_Your task:_
Return exactly the lines of the entries that start at the line containing "The height and" and continue to the last line. Omit the pictures.

_Dataset extract:_

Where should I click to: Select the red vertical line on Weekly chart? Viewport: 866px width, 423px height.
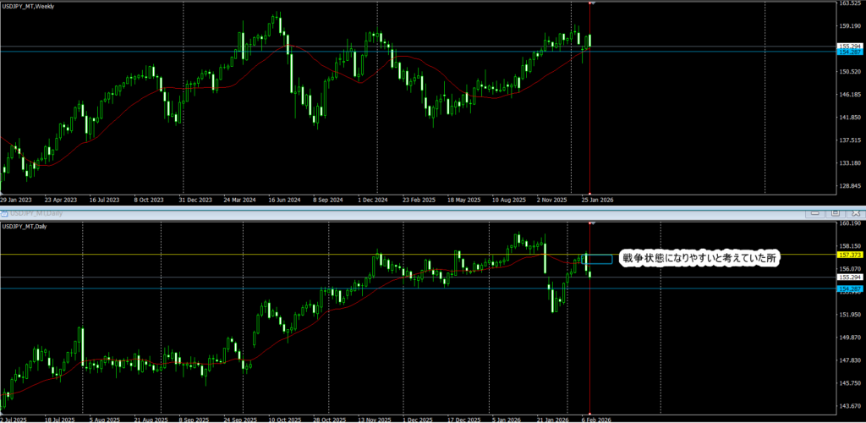589,102
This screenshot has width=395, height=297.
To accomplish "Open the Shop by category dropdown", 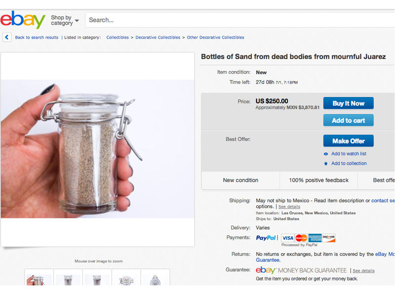I will click(65, 20).
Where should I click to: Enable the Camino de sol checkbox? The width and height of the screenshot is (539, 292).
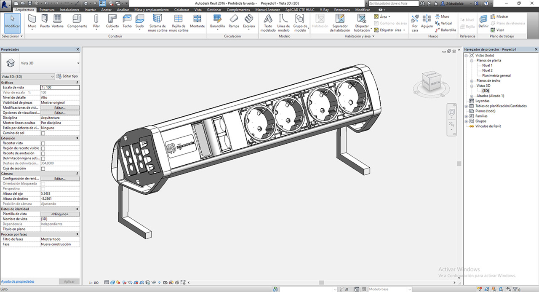click(43, 133)
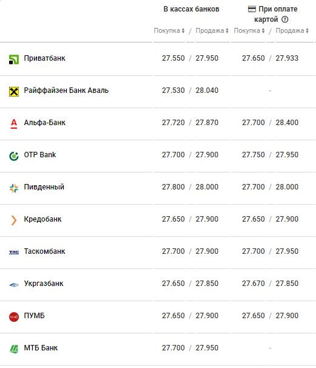This screenshot has height=368, width=316.
Task: Click the Пивденный bank logo icon
Action: coord(14,188)
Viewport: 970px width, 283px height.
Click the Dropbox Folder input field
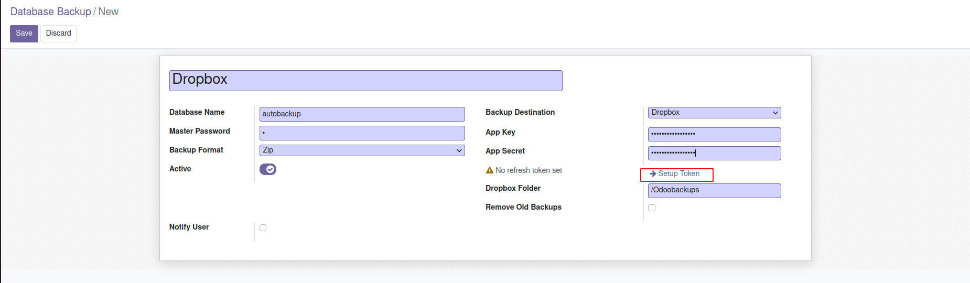pyautogui.click(x=714, y=190)
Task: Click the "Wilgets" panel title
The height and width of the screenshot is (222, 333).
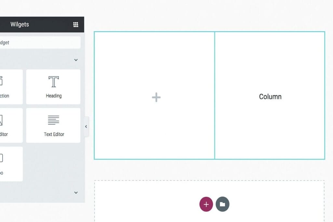Action: tap(20, 24)
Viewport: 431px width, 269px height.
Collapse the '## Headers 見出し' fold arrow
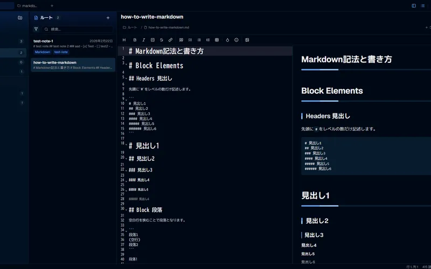(x=126, y=79)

_Exercise output:_
The height and width of the screenshot is (222, 333).
Action: tap(20, 24)
Viewport: 431px width, 269px height.
Collapse the '## Headers 見出し' fold arrow
(x=126, y=79)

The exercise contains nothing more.